HiTaxon is an automated framework for creating custom short-read taxonomic classifiers for various environments. Given a list of genera, HiTaxon downloads and processes assemblies from RefSeq such that it creates a set of non-redundant sequences for species encompassed in the genera. HiTaxon then creates a custom database for a primary reference-dependent classifier and uses the classifier to generate taxonomic predictions on input FASTA files. The reference dependent genus-level outputs are used to determine which HiTaxon built specialized classifiers for specific genus to set of species pairs are used for species predictions.
Please refer to our paper for more information:
Verma, B. and Parkinson, J. HiTaxon: A hierarchical ensemble framework for taxonomic classification of short reads. Bioinformatics Advances. 2024. DOI: https://doi.org/10.1093/bioadv/vbae016
Data used to evaluate classifiers in our study can be accessed at:
https://doi.org/10.5281/zenodo.8335901
Clone the repository
git clone https://github.com/ParkinsonLab/HiTaxon
Navigate to the repository
cd HiTaxon
Create conda environment (Can take ~30 Minutes)

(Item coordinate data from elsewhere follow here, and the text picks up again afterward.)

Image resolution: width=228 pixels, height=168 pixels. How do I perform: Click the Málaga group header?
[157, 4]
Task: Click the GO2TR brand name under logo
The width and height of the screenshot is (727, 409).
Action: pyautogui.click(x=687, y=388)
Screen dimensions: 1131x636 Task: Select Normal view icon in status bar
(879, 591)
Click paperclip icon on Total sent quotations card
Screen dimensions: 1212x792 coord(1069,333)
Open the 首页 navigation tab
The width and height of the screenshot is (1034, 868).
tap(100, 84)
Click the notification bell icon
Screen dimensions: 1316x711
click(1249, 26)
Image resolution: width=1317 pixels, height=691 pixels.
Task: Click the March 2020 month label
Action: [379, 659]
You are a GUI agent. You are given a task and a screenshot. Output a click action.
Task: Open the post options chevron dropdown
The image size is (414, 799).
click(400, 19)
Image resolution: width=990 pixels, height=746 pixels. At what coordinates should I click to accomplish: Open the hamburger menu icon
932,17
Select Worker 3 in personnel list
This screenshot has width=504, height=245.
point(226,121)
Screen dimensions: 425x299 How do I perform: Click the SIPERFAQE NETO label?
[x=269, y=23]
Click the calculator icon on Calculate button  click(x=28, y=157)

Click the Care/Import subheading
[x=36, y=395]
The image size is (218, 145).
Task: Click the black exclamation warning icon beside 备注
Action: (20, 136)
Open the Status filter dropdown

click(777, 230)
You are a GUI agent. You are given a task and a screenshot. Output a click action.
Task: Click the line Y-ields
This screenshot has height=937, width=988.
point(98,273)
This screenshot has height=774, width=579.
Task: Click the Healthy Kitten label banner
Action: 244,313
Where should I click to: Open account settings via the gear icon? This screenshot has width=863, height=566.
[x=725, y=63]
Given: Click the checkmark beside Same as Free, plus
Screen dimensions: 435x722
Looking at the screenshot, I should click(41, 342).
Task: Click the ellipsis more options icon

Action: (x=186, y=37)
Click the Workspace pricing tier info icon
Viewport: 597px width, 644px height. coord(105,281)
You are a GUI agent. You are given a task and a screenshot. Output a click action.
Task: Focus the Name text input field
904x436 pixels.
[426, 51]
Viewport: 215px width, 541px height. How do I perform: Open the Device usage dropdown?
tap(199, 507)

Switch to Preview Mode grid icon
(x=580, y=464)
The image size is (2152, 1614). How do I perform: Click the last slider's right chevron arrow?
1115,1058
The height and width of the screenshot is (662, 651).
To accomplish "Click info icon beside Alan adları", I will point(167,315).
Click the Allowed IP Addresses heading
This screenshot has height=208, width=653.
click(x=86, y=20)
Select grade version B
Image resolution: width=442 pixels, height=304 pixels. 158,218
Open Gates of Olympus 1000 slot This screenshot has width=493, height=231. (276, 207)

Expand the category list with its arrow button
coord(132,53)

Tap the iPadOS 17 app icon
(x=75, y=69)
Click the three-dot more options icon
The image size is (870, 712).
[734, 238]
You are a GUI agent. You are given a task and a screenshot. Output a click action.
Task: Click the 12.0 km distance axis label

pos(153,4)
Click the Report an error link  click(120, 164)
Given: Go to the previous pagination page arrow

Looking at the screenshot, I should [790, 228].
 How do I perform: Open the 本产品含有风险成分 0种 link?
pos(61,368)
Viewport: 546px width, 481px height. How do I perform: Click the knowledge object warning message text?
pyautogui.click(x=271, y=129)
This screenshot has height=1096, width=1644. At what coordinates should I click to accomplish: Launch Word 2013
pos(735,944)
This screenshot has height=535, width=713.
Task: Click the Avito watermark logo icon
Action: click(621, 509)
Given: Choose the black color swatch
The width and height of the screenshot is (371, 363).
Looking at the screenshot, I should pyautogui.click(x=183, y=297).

conda env create --name HiTaxon --file environment.yml
Activate conda environment
conda activate HiTaxon
Build HiTaxon
pip install .
Note: HiTaxon's database and classifier construction fuctionality was tested on SciNet's Niagara Linux systems. Evaluation of pre-made classifiers was tested on both the Niagara cluster alongside an intel-based MacBook Pro
In order to use HiTaxon, you must create a configuration file using the structure below and save it as config.file in the HiTaxon directory
ASSEMBLY_SUMMARY=default
GENUS_NAMES=/path/to/list_of_genera
KRAKEN_NAME=desired_database_name
KRAKEN_PATH=/path/to/store_database
MODEL_PATH=/path/to/store_ML_models
NUM_OF_THREADS=number_of_threads
OUTPUT_PATH=/path/to/download_and_process_RefSeq_data
REPORT_PATH=/path/to/store_taxonomic_predictions
BWA_PATH=/path/to/store_bwa_indices
Note 1: If ASSEMBLY_SUMMARY is left as default, HiTaxon will download and use the latest file from NCBI. If you want to use a specific version, provide the path to the specified assembly_summary text file
Note 2: For directory path declarations (i.e variables with PATH in name), if directory does not exist, HiTaxon will create the directory
The text file corresponding to GENUS_NAMES needs to be structured as below:
Bacillus
Enterococcus
Escherichia
Lactobacillus
Listeria
Staphylococcus
Salmonella
To create the best taxonomic classifier for a particular dataset when there are moderate time constraints, we recommend employing Kraken2-HiTaxon-Align, which is an hierarchical ensemble consisting of a Kraken2 classifier paired with a HiTaxon constructed database and specialized genus to set of species BWA indices. In our publication, we highlight that Kraken2-HiTaxon-Align is the best performing taxonomic classifier amongst all that were tested.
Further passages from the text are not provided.